In the course of the lawsuit the Plaintiff introduced an expert report from an engineer. The Defendant objected to the report arguing that it did not comply with the rules of Court. Mr. Justice Harris ultimately did allow the report into evidence but made the following critical comments addressing an experts need to clearly set out the factual assumptions underpinning their opinions:
 Our new Supreme Court Civil Rules codify the obligations of experts testifying in our Court. In my view, they restate obligations our law has long recognised. The Civil Rules require a clear statement of the facts and assumptions on which a report is based. It was incumbent on Mr. Gough to state clearly the assumptions on which his report was based. He did not do so. He did not provide me with an opinion of the effect of Mr. Li’s excessive speed on his ability to avoid the collision as he claimed. He gave me an opinion of Mr. Li’s ability to avoid the collision if certain assumptions favourable to Mr. Knight were made. He said nothing about being instructed to make those assumptions and nothing about the effect on Mr.

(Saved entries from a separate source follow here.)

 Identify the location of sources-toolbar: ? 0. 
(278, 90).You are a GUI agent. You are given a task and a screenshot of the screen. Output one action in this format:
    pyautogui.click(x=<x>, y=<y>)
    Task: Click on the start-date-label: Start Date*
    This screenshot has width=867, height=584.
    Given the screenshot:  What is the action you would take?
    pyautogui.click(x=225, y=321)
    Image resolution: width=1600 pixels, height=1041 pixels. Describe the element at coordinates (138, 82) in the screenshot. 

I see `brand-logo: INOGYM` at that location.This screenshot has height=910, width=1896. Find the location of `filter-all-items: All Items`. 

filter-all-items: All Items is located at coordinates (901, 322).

Li’s ability to avoid the Accident if those assumptions did not hold.
 It must be remembered that Mr. Gough’s report is his evidence. In my view, the report as written did not comply with the requirements in the Civil Rules to state the facts and assumptions on which it is based. There is nothing improper in an expert accepting assumptions of fact that affect the opinions the expert provides, but they must be clearly stated. If they are not, there is a real risk that the trier of fact could be misled. In this case it required cross-examination to demonstrate the implications of the assumptions for the conclusions reached about Mr. Li’s ability to avoid the Accident. In my view, in this case, given the opinion being offered, the report should have clarified the effect of the assumptions about Mr. Knight’s driving on the conclusions about Mr. Li’s ability to avoid the Accident. By failing to do so, this aspect of the report descended into little more than a piece of advocacy.